EODev présente ses solutions pour la mobilité hydrogène

EODev présente ses solutions pour la mobilité hydrogène
Après avoir bouclé une première levée de fonds de 20 millions d’euros il y a deux semaines, EODev a présenté ce jeudi 17 septembre sur le site de son partenaire et assembleur ENERIA un ensemble de solutions industrielles à destination de la filière hydrogène.
 
Au lendemain de la présentation de la stratégie hydrogène française, la startup née des travaux menés avec l’Energy Observer a présenté une première gamme de produits.  « EoDEV (Energy Observer) est la concrétisation industrielle des projets de R&D menés auprès d’Energy Observer » résume Jérémie Lagarrigue qui détaille pour H2-Mobile sa nouvelle offre.
 
Solution la plus mature développée par la startup : le générateur électro-hydrogène GEH2. Déjà intégré à bord de l’Energy Observer depuis la rentrée, celui-ci compte déjà plusieurs centaines d’heures d’utilisation. Destiné à remplacer les classiques générateurs diesel, il peut délivrer 80 000 watts d'électricité en continu, soit 100 KVA.


 
Arrive ensuite le range-extender hydrogène. Destiné aux applications fluviales et maritimes, celui-ci a d’ores et déjà fait l’objet d’un premier partenariat avec Hynova. Techniquement, la solution se base sur la technologie embarquée à bord de la Toyota Mirai. 


 

Station hydrogène Plug & Play

Sur le volet ravitaillement, EODev propose la solution STSH2 (STation Ship H2), une station flottante et mobile destinée à couvrir les besoins des navires. Elle peut aussi s’implanter en centre-ville pour couvrir les besoins de la mobilité terrestre.
 
« Cette station a pour énorme avantage d’être plug & play contrairement aux autres stations qui ont des volets réglementaires importants » explique Jérémie Lagarrigue qui souligne la modularité de son système. « Vous pouvez avoir un électrolyseur à bord, le mettre à terre ou alors la capacité d’avoir directement une station avec juste des réservoirs et des avitaillements en hydrogène à proximité ».


 

Objectifs 2021

« Notre prochaine étape va être de passer à une phase de certification. Nous sommes aujourd’hui sur des pré-séries et travaillons sur nos « product process » pour offrir la solution la plus économique possible.
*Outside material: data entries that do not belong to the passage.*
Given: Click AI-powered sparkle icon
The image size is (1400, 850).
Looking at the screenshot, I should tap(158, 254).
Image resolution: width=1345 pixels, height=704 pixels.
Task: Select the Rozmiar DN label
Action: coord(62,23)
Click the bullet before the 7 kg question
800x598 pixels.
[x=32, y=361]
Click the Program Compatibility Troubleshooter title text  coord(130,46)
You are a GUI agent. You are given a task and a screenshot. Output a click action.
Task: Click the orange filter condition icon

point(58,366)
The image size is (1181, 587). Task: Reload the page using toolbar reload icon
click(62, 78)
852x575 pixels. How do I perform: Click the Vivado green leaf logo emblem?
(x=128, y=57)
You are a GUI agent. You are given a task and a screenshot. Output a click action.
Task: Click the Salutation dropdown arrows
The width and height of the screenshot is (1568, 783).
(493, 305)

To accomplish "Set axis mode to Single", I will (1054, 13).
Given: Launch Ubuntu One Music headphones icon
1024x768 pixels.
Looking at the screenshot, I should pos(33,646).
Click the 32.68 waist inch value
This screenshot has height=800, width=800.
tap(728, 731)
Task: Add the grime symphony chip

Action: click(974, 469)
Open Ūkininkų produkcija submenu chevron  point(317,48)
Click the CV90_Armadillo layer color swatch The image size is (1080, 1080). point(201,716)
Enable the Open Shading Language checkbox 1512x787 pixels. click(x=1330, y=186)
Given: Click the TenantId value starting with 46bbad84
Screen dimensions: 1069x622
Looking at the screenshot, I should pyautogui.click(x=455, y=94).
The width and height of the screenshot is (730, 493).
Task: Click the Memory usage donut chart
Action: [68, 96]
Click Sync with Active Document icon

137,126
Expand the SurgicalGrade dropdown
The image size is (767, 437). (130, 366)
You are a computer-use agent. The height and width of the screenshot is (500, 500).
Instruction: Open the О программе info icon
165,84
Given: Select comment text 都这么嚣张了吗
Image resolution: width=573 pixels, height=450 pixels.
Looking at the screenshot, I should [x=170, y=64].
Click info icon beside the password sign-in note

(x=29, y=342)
Le site de production sera localisé chez notre partenaire Eneria, à Montlhéry »  précise notre interviewé.

« Pour 2021, on aimerait arriver à une cinquantaine de groupes électro-hydrogène et 20 à 30 systèmes de propulsion pour les navires » chiffre Jérémie Lagarrigue. « Sur la partie station, on a pour objectif d’en déployer deux sur 2021 » poursuit-il.